How do I make a 6 year old understand that it’s not about the right now. It’s about being prepared. It’s not about the fact that she has a vague idea about how to punch and kick (but doesn’t have force behind it, mind you.) How do I get her to understand that bullies come and go, and she has yet to experience the real need to actually defend herself in a dangerous situation?
Can I even look her in the eye yet and tell her when Mommy got hurt she was older. When Mommy got hurt it wasn’t primary school where teachers were generally present. When Mommy got hurt, it was in private and she was a teenager, and then some as an adult, and Mommy can only thank god for small mercies that it didn’t escalate to worse situations.

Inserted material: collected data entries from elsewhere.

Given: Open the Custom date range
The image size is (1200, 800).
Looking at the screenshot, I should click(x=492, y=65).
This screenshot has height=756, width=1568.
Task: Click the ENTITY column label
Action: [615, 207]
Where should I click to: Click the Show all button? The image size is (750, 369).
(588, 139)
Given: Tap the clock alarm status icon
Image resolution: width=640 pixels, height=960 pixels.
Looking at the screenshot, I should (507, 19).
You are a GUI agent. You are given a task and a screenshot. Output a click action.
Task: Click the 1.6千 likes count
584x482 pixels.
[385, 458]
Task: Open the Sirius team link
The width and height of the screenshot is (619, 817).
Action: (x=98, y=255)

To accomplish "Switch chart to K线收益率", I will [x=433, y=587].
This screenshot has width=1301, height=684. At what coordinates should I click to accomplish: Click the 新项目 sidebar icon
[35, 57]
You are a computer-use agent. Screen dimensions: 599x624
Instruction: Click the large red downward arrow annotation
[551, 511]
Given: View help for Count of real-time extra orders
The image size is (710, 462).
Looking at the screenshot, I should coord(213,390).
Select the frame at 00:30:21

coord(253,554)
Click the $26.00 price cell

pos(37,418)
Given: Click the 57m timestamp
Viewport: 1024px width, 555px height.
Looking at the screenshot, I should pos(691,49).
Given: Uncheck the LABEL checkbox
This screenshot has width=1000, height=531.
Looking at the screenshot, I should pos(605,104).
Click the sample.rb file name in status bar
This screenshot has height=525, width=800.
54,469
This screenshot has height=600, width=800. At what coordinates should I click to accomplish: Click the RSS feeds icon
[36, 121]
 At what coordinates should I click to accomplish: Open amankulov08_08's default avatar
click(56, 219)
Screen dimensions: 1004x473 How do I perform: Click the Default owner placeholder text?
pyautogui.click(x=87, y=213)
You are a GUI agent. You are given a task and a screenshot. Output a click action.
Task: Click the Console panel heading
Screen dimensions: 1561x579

Mommy didn’t know how to defend herself and Mommy didn’t know how to get out. Small mercies had my family move away. Small mercies had my friend stumble upon a situation and have the ability and presence of mind to help. Small mercies had someone realize in the moment what they had done, and stop. Small mercies had a husband that didn’t leave, but stood up to protect me – even when he didn’t know all the details.
I’m fully prepared to have these discussions with teenagers… in fact, I have already to an extent here and there. But how do I – or can I even – talk about this with a 6 year old to make her really understand why it’s so important to me that she does this, and does it well?